Dove andare in vacanze estate 2011: affari d’oro per agriturismo

3007_natura3

Voglio andare a vivere in campagna? Magari vivere no, ma voglia di campagna si. Questa è l’estate della rivincita degli agriturismi, del biologico e della sana vita rurale con si suoi odori, colori e intima essenza. La settimana di Ferragosto rappresenta poi il picco della ripresa, dopo un 2010 da dimenticare. Le presenze negli agriturismi italiani supereranno il dato di 500 mila unità nei giorni compresi tra il 10 e il 16 agosto, per un giro d’affari delle strutture ricettive verdi di oltre 110 milioni di euro.
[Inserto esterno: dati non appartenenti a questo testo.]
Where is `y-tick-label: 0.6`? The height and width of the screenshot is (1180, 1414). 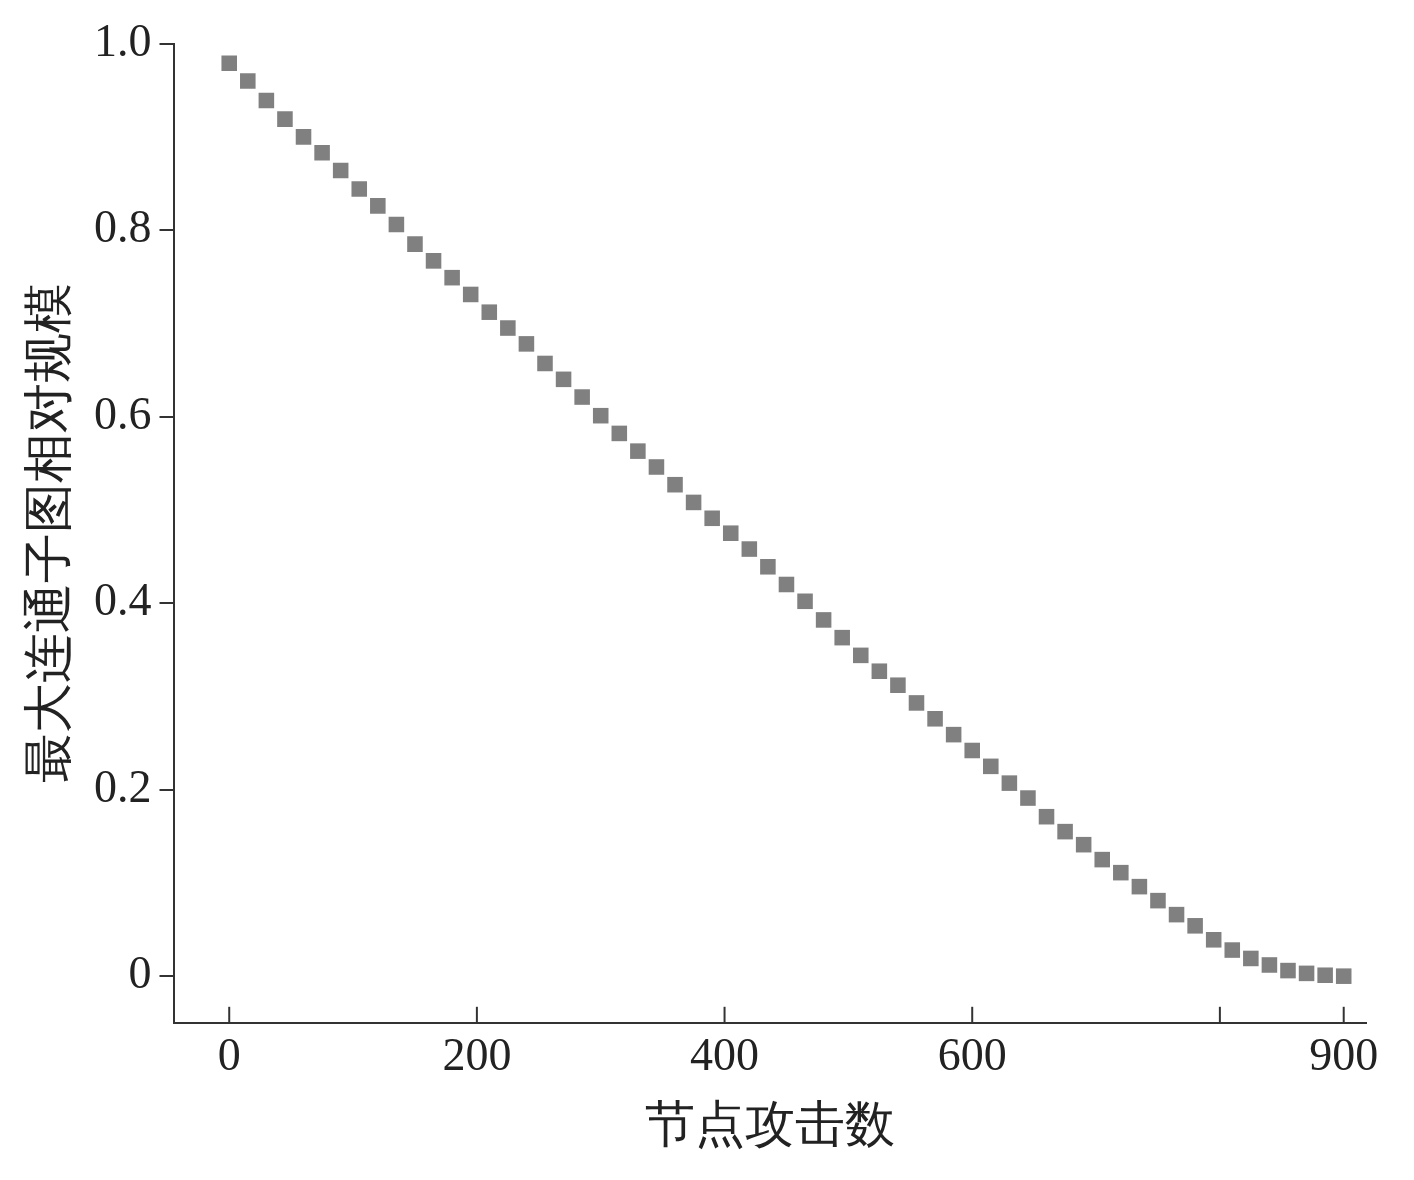
y-tick-label: 0.6 is located at coordinates (123, 413).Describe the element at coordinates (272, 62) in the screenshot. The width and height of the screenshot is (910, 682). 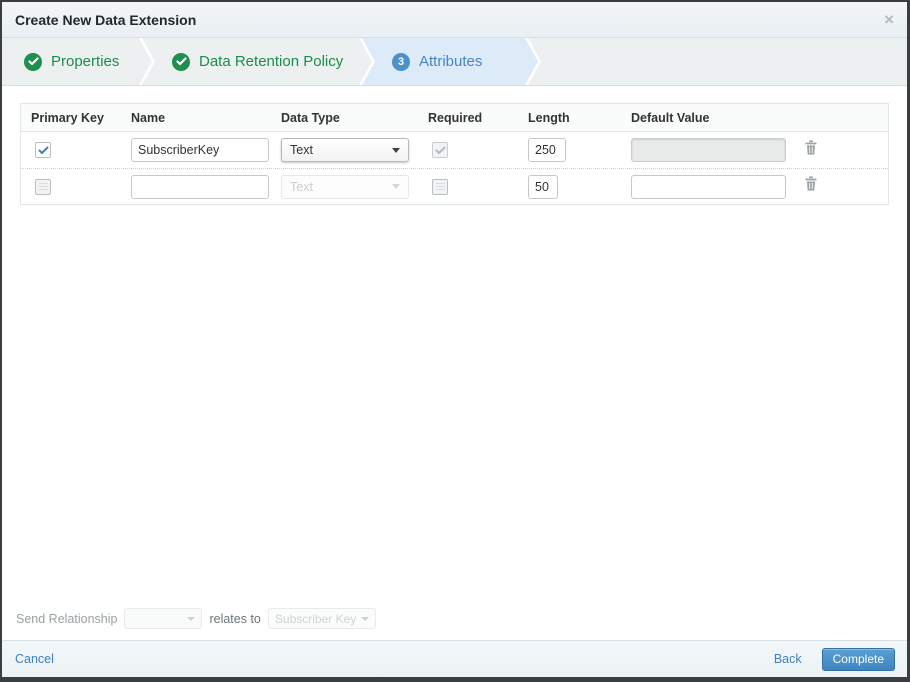
I see `wizard-step-label: Data Retention Policy` at that location.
È quanto emerge da Turismo Verde,l’associazione nazionale agrituristica della Cia-Confederazione Italiana Agricoltori. Un incremento medio delle presenze tra il 2 e il 2,5 per cento. Complici forse i prezzi rimasti invariati rispetto al 2010, la possibilità di prenotare last minute e la previsione di pacchetti sempre più personalizzati dalle offerte alle coppie a quelle per le famiglie, fino ai percorsi benessere. Ma c’è anche un altro tipo di lettura, sempre più persone scelgono consapevolmente ferie e vacanze sostenibili e responsabili e non solo, c’è anche la possibilità di rilassarsi e di imparare qualcosa, dalla cucina alla cosmetica.

Secondo le stime di Turismo Verde-Cia, per le prossime settimane la Puglia, la Sicilia, la Liguria e la Bassa Toscana con il mare, le città d’arte e le specialità culinarie saranno le regioni più gettonate. Ma andranno bene anche il Veneto, il Piemonte, l’Emilia Romagna, le Marche, il Trentino e la Campania. Natura ed escursionismo, birdwatching e aree benessere, passeggiate a cavallo o in bicicletta. Ritemprarsi lo spirito e il corpo tra le erbe aromatiche e la vita agricola, senza dimenticare l’aspetto enogastronomico, con una ristorazione attenta alla stagionalità dei prodotti e dei menù legati al territorio e alle tradizioni locali. Un bel riscatto di un piccolo mondo antico contro i giganti della globalizzazione e del loro mondo preconfezionato.